The majority of the 120,000 Flemington crowd for the 150th renewal of Australia’s iconic race roared as So You Think surged into the lead at the furlong pole, but he was unable to suppress Gerald Mosse and the Alain de Royer-Dupre-trained Americain, while the young upstart Maluckyday wrestled second place away from him.
Dermot Weld’s strikes with Media Puzzle and Vintage Crop were the only two previous European victories and there was little to smile about from the display of the non-Gallic raiders from perhaps the strongest overseas party to date with Godolphin’s Holberg and Frankie Dettori next best in sixth, just ahead of Luca Cumani’s Manighar.

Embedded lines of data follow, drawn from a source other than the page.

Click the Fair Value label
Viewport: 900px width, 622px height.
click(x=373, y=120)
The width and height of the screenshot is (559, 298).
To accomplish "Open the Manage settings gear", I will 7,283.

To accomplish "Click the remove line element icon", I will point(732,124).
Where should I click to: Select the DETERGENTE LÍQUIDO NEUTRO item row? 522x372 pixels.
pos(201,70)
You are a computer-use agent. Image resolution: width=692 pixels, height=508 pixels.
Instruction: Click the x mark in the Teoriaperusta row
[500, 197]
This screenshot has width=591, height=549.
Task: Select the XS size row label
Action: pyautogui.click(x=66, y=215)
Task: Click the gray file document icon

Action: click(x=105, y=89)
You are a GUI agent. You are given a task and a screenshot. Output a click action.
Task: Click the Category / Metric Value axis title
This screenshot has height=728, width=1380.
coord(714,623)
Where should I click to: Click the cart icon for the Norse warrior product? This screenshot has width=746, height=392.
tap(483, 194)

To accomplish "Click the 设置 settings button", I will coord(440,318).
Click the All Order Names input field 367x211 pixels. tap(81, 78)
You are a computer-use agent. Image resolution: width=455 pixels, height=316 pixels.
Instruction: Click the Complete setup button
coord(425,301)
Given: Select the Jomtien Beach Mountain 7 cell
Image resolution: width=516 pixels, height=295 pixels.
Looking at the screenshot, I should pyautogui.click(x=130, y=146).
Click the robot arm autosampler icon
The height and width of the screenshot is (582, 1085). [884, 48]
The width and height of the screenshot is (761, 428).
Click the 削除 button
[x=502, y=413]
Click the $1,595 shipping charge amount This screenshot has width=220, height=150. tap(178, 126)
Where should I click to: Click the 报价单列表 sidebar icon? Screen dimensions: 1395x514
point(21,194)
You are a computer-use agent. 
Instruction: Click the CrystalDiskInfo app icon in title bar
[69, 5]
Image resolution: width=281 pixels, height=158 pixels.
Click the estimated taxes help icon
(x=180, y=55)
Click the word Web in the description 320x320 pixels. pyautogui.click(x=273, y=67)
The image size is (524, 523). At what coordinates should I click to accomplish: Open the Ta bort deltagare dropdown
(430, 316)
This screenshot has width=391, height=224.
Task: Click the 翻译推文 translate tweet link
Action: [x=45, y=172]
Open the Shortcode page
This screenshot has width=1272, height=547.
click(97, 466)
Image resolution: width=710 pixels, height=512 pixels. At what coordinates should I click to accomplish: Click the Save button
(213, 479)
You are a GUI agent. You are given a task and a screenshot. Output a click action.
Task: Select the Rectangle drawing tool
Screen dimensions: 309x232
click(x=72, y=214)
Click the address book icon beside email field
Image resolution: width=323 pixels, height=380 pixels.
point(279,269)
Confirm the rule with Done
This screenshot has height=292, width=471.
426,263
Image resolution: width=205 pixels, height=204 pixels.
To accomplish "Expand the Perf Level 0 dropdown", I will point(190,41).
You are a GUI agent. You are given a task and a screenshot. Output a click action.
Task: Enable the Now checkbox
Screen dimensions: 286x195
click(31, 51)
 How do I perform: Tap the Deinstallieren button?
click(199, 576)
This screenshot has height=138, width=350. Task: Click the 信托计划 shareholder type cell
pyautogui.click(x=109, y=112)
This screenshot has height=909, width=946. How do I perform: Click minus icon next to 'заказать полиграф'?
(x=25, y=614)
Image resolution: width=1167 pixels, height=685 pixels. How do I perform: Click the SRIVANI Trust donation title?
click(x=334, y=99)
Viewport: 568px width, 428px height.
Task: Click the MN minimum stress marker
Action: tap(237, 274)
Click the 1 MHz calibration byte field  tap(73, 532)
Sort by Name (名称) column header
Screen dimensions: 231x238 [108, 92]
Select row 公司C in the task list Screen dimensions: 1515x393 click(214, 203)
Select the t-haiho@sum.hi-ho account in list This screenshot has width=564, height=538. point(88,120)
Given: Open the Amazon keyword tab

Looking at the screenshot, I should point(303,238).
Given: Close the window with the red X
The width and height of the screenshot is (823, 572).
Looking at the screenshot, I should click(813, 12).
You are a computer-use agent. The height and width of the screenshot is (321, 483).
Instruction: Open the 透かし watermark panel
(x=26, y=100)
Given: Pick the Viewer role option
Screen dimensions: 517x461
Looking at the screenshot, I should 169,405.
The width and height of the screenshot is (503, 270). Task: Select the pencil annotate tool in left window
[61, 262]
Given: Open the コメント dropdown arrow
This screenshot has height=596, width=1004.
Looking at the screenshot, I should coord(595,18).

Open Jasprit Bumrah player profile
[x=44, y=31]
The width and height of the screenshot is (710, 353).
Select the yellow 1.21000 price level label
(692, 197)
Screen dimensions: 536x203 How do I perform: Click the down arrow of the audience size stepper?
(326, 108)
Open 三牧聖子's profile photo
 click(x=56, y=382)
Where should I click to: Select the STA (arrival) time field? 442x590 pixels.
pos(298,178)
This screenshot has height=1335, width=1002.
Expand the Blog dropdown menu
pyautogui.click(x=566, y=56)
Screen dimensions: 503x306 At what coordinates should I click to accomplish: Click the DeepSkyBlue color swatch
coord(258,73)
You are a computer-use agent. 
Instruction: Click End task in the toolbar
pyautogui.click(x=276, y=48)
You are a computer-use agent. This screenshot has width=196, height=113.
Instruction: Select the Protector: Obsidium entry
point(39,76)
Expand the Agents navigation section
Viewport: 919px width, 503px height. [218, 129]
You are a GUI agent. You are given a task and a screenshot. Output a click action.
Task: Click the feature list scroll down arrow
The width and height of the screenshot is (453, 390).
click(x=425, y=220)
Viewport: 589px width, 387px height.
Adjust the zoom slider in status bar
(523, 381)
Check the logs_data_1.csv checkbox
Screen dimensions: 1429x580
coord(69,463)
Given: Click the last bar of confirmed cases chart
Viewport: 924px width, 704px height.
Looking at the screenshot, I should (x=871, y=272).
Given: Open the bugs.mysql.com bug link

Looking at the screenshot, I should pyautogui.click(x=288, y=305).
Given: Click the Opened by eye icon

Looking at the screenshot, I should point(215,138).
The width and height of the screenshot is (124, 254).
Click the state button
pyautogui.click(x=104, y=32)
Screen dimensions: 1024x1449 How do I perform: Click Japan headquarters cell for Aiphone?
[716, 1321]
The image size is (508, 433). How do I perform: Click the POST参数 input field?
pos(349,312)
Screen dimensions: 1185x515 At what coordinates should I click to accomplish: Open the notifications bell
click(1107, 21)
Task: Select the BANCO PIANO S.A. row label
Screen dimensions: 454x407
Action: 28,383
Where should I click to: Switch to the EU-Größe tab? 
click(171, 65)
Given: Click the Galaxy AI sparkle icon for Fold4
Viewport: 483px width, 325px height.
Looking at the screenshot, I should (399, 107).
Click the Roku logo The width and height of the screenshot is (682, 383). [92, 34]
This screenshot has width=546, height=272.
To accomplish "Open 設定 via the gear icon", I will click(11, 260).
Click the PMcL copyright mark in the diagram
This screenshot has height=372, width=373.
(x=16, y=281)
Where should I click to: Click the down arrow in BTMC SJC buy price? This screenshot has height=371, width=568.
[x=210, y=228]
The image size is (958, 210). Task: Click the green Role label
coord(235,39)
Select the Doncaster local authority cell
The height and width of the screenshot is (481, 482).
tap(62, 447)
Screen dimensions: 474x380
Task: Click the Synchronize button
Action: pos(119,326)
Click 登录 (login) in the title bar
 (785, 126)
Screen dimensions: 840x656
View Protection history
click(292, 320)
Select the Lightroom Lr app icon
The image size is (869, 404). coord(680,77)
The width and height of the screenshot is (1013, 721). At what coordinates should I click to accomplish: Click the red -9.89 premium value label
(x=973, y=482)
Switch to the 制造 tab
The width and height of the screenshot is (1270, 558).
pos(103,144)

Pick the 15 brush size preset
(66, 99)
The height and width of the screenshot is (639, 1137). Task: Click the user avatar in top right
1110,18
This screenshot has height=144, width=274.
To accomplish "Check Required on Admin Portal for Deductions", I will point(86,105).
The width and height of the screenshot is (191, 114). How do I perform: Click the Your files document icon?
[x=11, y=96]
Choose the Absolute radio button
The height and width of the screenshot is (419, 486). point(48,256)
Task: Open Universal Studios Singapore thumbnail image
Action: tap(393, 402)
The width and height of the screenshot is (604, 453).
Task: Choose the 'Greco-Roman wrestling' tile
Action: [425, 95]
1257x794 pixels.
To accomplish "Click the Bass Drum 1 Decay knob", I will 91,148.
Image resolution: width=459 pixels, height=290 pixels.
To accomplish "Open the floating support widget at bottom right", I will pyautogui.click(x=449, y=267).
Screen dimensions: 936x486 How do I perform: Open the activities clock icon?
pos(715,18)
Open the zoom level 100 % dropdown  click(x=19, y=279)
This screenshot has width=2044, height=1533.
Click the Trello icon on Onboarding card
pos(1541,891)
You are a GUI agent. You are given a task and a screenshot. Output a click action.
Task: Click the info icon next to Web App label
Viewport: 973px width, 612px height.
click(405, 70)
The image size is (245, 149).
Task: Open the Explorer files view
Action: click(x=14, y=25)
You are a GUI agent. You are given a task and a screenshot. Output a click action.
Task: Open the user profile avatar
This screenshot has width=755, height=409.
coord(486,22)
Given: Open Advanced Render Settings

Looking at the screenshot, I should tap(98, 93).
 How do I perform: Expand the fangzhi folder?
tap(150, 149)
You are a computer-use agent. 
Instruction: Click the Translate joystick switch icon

So You Think, sent off at 2-1 on course and the shortest-priced favourite in the race for 39 years, had appeared destined for equine immortality after winning the second of his Cox Plates just a week and a half ago and following up in a canter in Saturday’s Mackinnon Stakes.
Punters were trusting the intuition of 12-times Cup winning-trainer Bart Cummings as to whether he could step up from 10 furlongs to two miles and he very nearly did, despite pulling hard through much of the race.
Although the two-and-three-quarter-length triumph did not lift the roof like So You Think would have done, this was not a wholly foreign affair as seven months ago Americain was bought for $225,000 by Australian pair Gerry Ryan and Kevin Bamford, who returned the ex-Andre Fabre inmate back to France after he had stagnated during a spell in America.
Royer-Dupre, whose list of major racing achievements have been mostly at home and include the Prix de l’Arc de Triomphe, acceded to the desire of the owners to head Down Under and he took a leaf out of Cummings’ book by producing him to win a very recent prep-run in the Geelong Cup.
But rather than copying the usually forceful style of Australian jockeys, Mosse sat as quietly as he would have done in a slowly-run contest at Longchamp, stalking So You Think until he wound Americain up for a decisive finishing kick.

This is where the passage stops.